さて、ここまでくればAIで音を消すということがどういうことかわかってきたと思います。
現在は集音してから逆位相の音を出すという順番ですので、タイムラグが発生するため完全に音を消すことはできません。
しかし、AIを使って事前に正確な予測ができるようになったとしたらどうでしょう?
また、消す音、消さない音をAIによって取捨選択できるようになったらどうでしょう?
補聴器を使用している人が、周りの雑音まで大きくなるから付けるの嫌だという話を聞いたことがあります。
AIで不要な音、必要な音が判別できるようになれば、補聴器の品質ももっとよくなっていくでしょう。
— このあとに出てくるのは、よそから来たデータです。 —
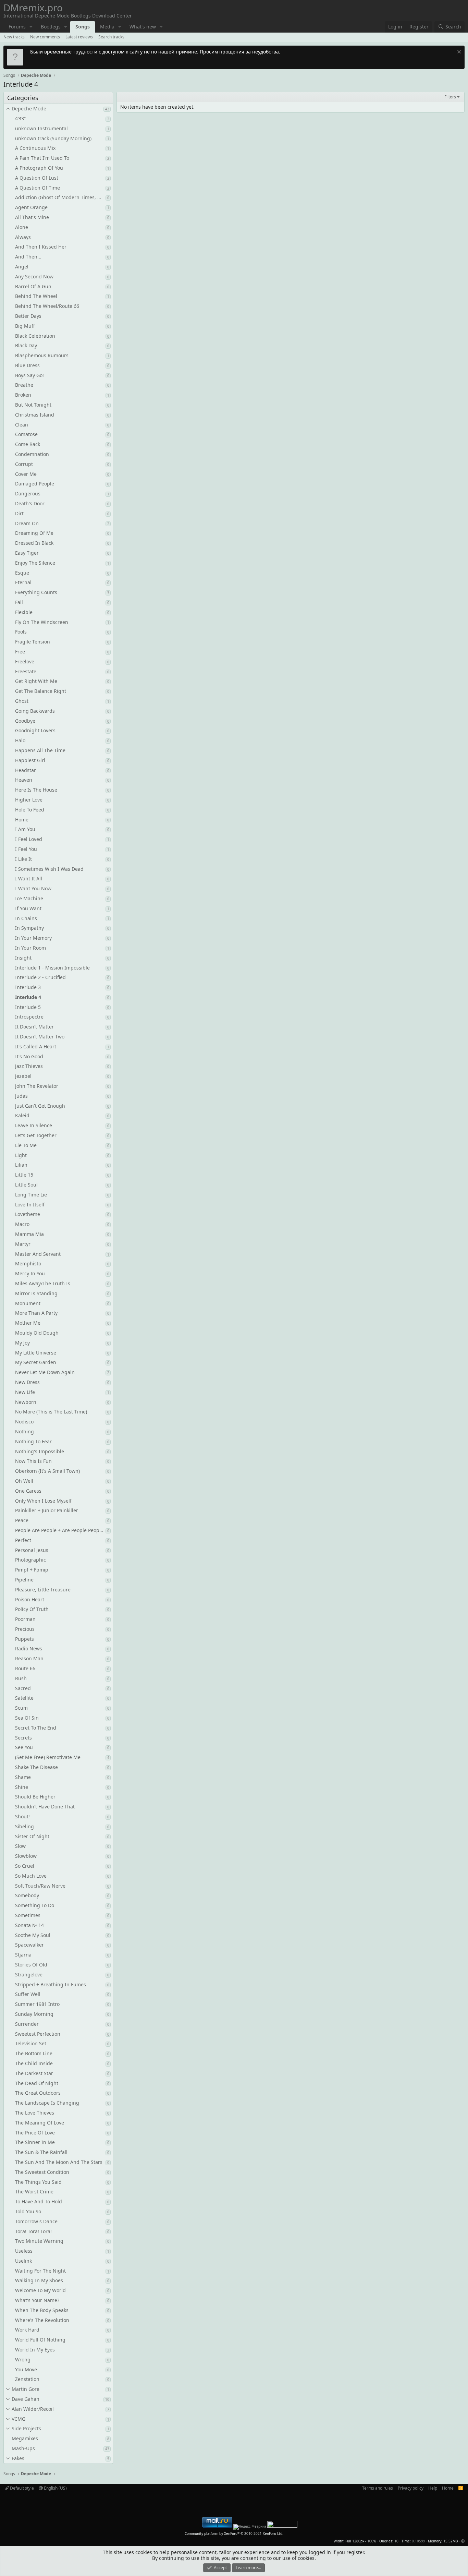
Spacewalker (29, 1944)
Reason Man (29, 1658)
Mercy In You (30, 1273)
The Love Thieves (34, 2112)
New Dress (27, 1382)
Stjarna (23, 1954)
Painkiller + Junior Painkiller (46, 1510)
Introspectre (29, 1016)
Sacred (23, 1688)
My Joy (22, 1342)
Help (432, 2488)
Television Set (30, 2043)
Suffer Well (27, 1994)
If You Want (28, 908)
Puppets (24, 1639)
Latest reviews (79, 37)
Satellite (24, 1698)
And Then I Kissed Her (40, 246)
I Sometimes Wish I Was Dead (49, 869)
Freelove (24, 661)
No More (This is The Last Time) (51, 1411)
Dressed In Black (34, 543)
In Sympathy (29, 928)
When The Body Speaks (42, 2310)
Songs (82, 26)
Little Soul (26, 1184)
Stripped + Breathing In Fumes (50, 1984)
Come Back (27, 444)
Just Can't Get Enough (40, 1106)
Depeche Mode (29, 108)
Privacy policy (410, 2488)
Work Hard (27, 2329)
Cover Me (26, 474)
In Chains (26, 918)
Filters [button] (450, 97)
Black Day (26, 345)
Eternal (23, 582)
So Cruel (24, 1866)
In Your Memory (33, 938)
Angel (21, 266)
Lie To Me (26, 1145)
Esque (22, 572)
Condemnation (32, 454)
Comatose (26, 434)
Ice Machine (29, 898)
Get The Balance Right (40, 691)
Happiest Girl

他にも学術的分野での活用として、例えば、希少動物の調査などを行う場合、そこに居そうだとわかっていても存在が
確認できないというのはよくあることだと思います。
そこで、風の音や草木のざわめき音を消し、小動物の声を増幅するようにすると姿は確認できなくとも、
どんな動物がいるのか推定することができるようになり、研究の効率があがるといったことが考えられます。

電車の目の前にいるのに電車の音が全く聞こえない、そんな時代が来るかもしれません。